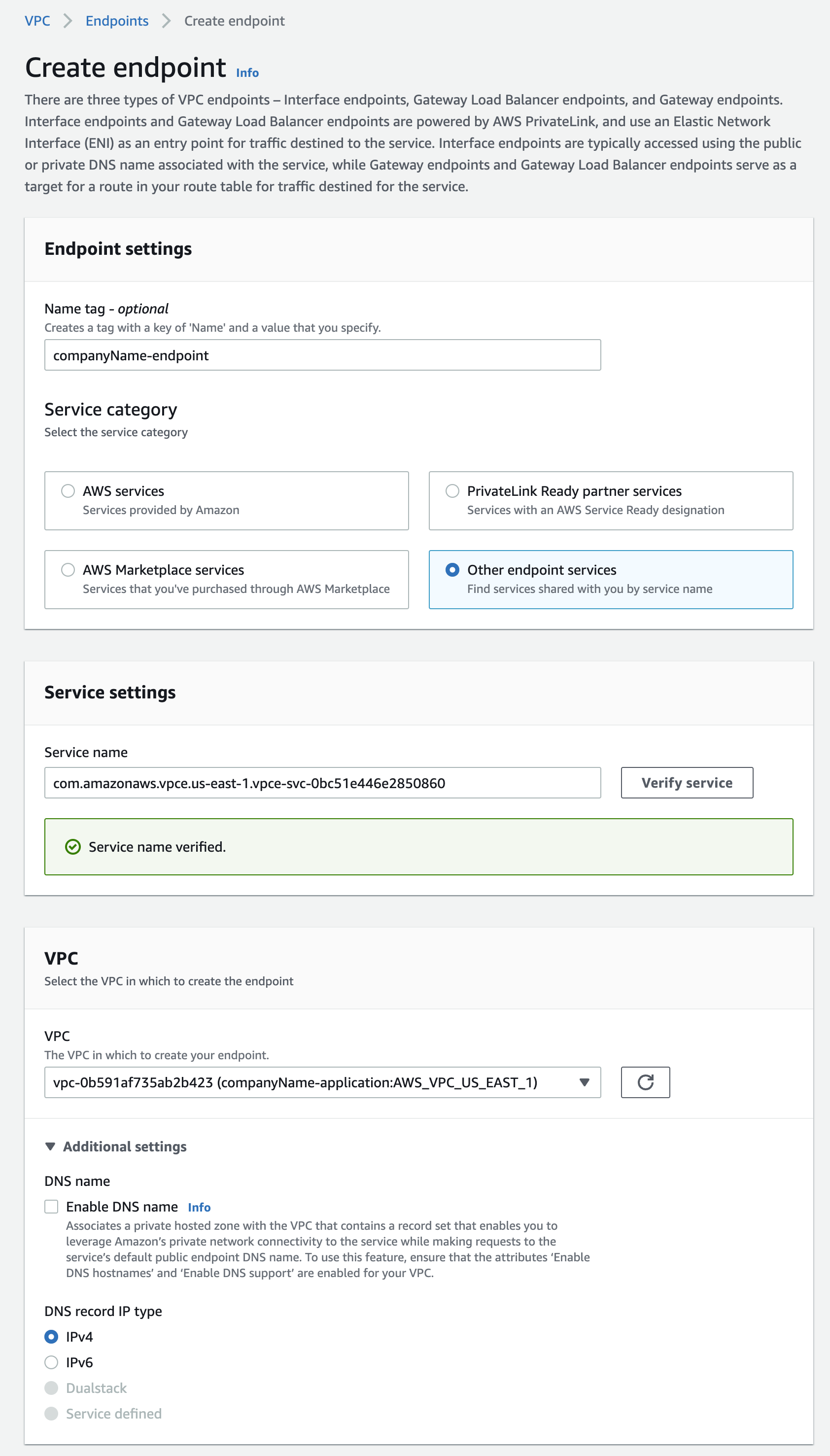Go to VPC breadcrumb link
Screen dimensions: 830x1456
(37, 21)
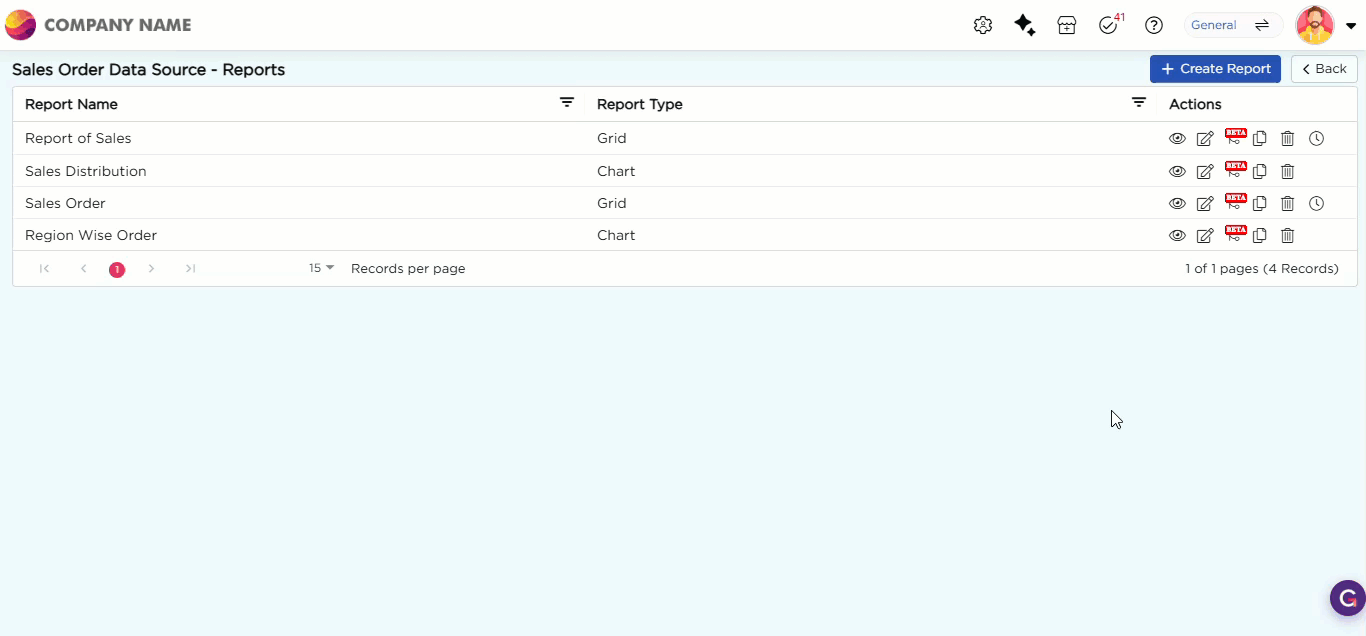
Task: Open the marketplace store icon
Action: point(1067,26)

=-=-=-=-=

What you will do:
Please copy out every line of the records above word for word, leaving out the pictures.

Exercise answer:
Go to VPC breadcrumb link
Screen dimensions: 830x1456
(37, 21)
Task: Open the marketplace store icon
Action: point(1067,26)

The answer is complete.